§ **WRITTEN REQUEST**: Copy each of the records below word for word, line by line.

....

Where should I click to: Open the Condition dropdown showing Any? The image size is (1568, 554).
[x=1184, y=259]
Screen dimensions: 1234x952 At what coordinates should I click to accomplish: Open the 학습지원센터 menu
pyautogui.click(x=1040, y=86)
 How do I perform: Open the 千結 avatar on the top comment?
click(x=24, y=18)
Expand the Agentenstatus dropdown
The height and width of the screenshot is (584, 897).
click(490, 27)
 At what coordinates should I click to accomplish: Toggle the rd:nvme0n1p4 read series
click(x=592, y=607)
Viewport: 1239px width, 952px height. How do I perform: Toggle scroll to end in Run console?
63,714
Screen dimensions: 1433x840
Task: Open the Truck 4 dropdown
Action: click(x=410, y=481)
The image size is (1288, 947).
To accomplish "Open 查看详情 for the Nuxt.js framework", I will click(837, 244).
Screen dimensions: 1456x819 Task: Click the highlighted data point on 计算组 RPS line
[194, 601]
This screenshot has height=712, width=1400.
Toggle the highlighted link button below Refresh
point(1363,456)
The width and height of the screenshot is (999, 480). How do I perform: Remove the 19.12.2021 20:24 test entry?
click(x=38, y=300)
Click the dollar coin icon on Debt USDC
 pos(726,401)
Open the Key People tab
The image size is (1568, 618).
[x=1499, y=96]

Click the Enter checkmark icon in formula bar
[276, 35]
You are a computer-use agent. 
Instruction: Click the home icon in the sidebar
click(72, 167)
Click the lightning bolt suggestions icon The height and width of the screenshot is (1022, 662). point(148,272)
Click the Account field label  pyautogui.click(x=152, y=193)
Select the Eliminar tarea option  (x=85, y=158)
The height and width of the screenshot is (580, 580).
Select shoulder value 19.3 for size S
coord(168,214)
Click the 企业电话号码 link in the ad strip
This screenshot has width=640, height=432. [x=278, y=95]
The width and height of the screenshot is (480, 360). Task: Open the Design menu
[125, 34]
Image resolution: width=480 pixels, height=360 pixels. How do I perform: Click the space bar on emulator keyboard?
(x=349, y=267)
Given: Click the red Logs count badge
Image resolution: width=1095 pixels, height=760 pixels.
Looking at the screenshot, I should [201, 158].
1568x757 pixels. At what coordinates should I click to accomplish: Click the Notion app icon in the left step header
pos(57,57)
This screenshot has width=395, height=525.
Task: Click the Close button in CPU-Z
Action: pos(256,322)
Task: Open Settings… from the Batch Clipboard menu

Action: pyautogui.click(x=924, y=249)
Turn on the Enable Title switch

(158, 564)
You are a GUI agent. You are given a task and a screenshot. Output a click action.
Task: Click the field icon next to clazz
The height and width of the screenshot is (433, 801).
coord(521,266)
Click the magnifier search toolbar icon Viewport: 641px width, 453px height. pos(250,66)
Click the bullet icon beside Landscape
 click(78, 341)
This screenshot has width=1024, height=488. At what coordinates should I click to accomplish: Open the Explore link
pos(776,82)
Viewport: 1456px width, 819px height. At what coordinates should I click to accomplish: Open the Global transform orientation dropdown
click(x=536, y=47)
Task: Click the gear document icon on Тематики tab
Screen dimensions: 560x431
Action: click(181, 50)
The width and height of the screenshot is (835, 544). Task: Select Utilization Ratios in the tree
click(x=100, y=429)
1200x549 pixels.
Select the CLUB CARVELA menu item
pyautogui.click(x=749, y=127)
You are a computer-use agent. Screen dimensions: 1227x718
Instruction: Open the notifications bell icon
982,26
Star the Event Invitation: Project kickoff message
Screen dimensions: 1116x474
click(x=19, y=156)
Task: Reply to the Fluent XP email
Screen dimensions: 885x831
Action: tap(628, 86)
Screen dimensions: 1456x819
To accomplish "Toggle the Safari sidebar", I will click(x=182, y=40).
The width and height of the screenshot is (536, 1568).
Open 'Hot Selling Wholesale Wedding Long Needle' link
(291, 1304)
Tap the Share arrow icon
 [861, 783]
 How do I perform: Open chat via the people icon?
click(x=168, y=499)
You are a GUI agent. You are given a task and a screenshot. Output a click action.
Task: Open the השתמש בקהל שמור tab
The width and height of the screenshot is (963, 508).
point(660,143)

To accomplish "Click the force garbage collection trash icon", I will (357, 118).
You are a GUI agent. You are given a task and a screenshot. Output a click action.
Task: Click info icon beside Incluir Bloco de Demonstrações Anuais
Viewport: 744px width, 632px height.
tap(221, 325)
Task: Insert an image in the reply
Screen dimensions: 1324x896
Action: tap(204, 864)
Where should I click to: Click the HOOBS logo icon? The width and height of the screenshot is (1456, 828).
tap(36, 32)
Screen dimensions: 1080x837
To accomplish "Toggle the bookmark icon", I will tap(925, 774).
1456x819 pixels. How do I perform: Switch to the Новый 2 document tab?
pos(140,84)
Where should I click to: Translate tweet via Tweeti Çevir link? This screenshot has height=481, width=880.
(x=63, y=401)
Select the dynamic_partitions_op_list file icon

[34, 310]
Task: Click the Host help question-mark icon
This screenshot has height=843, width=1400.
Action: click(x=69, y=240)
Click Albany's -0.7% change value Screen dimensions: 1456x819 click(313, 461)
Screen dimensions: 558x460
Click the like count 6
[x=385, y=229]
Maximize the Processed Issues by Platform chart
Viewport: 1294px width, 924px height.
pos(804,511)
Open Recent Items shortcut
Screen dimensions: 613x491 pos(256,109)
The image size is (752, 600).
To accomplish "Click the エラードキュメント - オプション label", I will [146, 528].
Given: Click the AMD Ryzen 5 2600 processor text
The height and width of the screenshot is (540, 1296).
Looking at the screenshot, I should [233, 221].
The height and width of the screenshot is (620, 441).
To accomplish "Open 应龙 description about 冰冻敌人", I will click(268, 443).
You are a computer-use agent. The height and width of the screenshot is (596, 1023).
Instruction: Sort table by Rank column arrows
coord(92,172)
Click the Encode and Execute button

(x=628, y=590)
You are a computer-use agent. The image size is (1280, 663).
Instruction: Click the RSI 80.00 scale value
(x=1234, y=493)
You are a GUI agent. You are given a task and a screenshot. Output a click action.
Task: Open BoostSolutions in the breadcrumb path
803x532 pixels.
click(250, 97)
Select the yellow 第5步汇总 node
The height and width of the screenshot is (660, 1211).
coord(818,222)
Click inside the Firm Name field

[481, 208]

....

§ **REPLY TO THE TASK**:
Where should I click to: Open the Condition dropdown showing Any? The image size is (1568, 554).
[x=1184, y=259]
Screen dimensions: 1234x952 At what coordinates should I click to accomplish: Open the 학습지원센터 menu
pyautogui.click(x=1040, y=86)
 How do I perform: Open the 千結 avatar on the top comment?
click(x=24, y=18)
Expand the Agentenstatus dropdown
The height and width of the screenshot is (584, 897).
click(490, 27)
 At what coordinates should I click to accomplish: Toggle the rd:nvme0n1p4 read series
click(x=592, y=607)
Viewport: 1239px width, 952px height. How do I perform: Toggle scroll to end in Run console?
63,714
Screen dimensions: 1433x840
Task: Open the Truck 4 dropdown
Action: click(x=410, y=481)
The image size is (1288, 947).
To accomplish "Open 查看详情 for the Nuxt.js framework", I will click(837, 244).
Screen dimensions: 1456x819 Task: Click the highlighted data point on 计算组 RPS line
[194, 601]
This screenshot has height=712, width=1400.
Toggle the highlighted link button below Refresh
point(1363,456)
The width and height of the screenshot is (999, 480). How do I perform: Remove the 19.12.2021 20:24 test entry?
click(x=38, y=300)
Click the dollar coin icon on Debt USDC
 pos(726,401)
Open the Key People tab
The image size is (1568, 618).
[x=1499, y=96]

Click the Enter checkmark icon in formula bar
[276, 35]
You are a computer-use agent. 
Instruction: Click the home icon in the sidebar
click(72, 167)
Click the lightning bolt suggestions icon The height and width of the screenshot is (1022, 662). point(148,272)
Click the Account field label  pyautogui.click(x=152, y=193)
Select the Eliminar tarea option  (x=85, y=158)
The height and width of the screenshot is (580, 580).
Select shoulder value 19.3 for size S
coord(168,214)
Click the 企业电话号码 link in the ad strip
This screenshot has width=640, height=432. [x=278, y=95]
The width and height of the screenshot is (480, 360). Task: Open the Design menu
[125, 34]
Image resolution: width=480 pixels, height=360 pixels. How do I perform: Click the space bar on emulator keyboard?
(x=349, y=267)
Given: Click the red Logs count badge
Image resolution: width=1095 pixels, height=760 pixels.
Looking at the screenshot, I should [201, 158].
1568x757 pixels. At what coordinates should I click to accomplish: Click the Notion app icon in the left step header
pos(57,57)
This screenshot has width=395, height=525.
Task: Click the Close button in CPU-Z
Action: pos(256,322)
Task: Open Settings… from the Batch Clipboard menu

Action: pyautogui.click(x=924, y=249)
Turn on the Enable Title switch

(158, 564)
You are a GUI agent. You are given a task and a screenshot. Output a click action.
Task: Click the field icon next to clazz
The height and width of the screenshot is (433, 801).
coord(521,266)
Click the magnifier search toolbar icon Viewport: 641px width, 453px height. pos(250,66)
Click the bullet icon beside Landscape
 click(78, 341)
This screenshot has width=1024, height=488. At what coordinates should I click to accomplish: Open the Explore link
pos(776,82)
Viewport: 1456px width, 819px height. At what coordinates should I click to accomplish: Open the Global transform orientation dropdown
click(x=536, y=47)
Task: Click the gear document icon on Тематики tab
Screen dimensions: 560x431
Action: click(181, 50)
The width and height of the screenshot is (835, 544). Task: Select Utilization Ratios in the tree
click(x=100, y=429)
1200x549 pixels.
Select the CLUB CARVELA menu item
pyautogui.click(x=749, y=127)
You are a computer-use agent. Screen dimensions: 1227x718
Instruction: Open the notifications bell icon
982,26
Star the Event Invitation: Project kickoff message
Screen dimensions: 1116x474
click(x=19, y=156)
Task: Reply to the Fluent XP email
Screen dimensions: 885x831
Action: tap(628, 86)
Screen dimensions: 1456x819
To accomplish "Toggle the Safari sidebar", I will click(x=182, y=40).
The width and height of the screenshot is (536, 1568).
Open 'Hot Selling Wholesale Wedding Long Needle' link
(291, 1304)
Tap the Share arrow icon
 [861, 783]
 How do I perform: Open chat via the people icon?
click(x=168, y=499)
You are a GUI agent. You are given a task and a screenshot. Output a click action.
Task: Open the השתמש בקהל שמור tab
The width and height of the screenshot is (963, 508).
point(660,143)

To accomplish "Click the force garbage collection trash icon", I will (357, 118).
You are a GUI agent. You are given a task and a screenshot. Output a click action.
Task: Click info icon beside Incluir Bloco de Demonstrações Anuais
Viewport: 744px width, 632px height.
tap(221, 325)
Task: Insert an image in the reply
Screen dimensions: 1324x896
Action: tap(204, 864)
Where should I click to: Click the HOOBS logo icon? The width and height of the screenshot is (1456, 828).
tap(36, 32)
Screen dimensions: 1080x837
To accomplish "Toggle the bookmark icon", I will tap(925, 774).
1456x819 pixels. How do I perform: Switch to the Новый 2 document tab?
pos(140,84)
Where should I click to: Translate tweet via Tweeti Çevir link? This screenshot has height=481, width=880.
(x=63, y=401)
Select the dynamic_partitions_op_list file icon

[34, 310]
Task: Click the Host help question-mark icon
This screenshot has height=843, width=1400.
Action: click(x=69, y=240)
Click Albany's -0.7% change value Screen dimensions: 1456x819 click(313, 461)
Screen dimensions: 558x460
Click the like count 6
[x=385, y=229]
Maximize the Processed Issues by Platform chart
Viewport: 1294px width, 924px height.
pos(804,511)
Open Recent Items shortcut
Screen dimensions: 613x491 pos(256,109)
The image size is (752, 600).
To accomplish "Click the エラードキュメント - オプション label", I will [146, 528].
Given: Click the AMD Ryzen 5 2600 processor text
The height and width of the screenshot is (540, 1296).
Looking at the screenshot, I should [233, 221].
The height and width of the screenshot is (620, 441).
To accomplish "Open 应龙 description about 冰冻敌人", I will click(268, 443).
You are a computer-use agent. The height and width of the screenshot is (596, 1023).
Instruction: Sort table by Rank column arrows
coord(92,172)
Click the Encode and Execute button

(x=628, y=590)
You are a computer-use agent. The image size is (1280, 663).
Instruction: Click the RSI 80.00 scale value
(x=1234, y=493)
You are a GUI agent. You are given a task and a screenshot. Output a click action.
Task: Open BoostSolutions in the breadcrumb path
803x532 pixels.
click(250, 97)
Select the yellow 第5步汇总 node
The height and width of the screenshot is (660, 1211).
coord(818,222)
Click inside the Firm Name field

[481, 208]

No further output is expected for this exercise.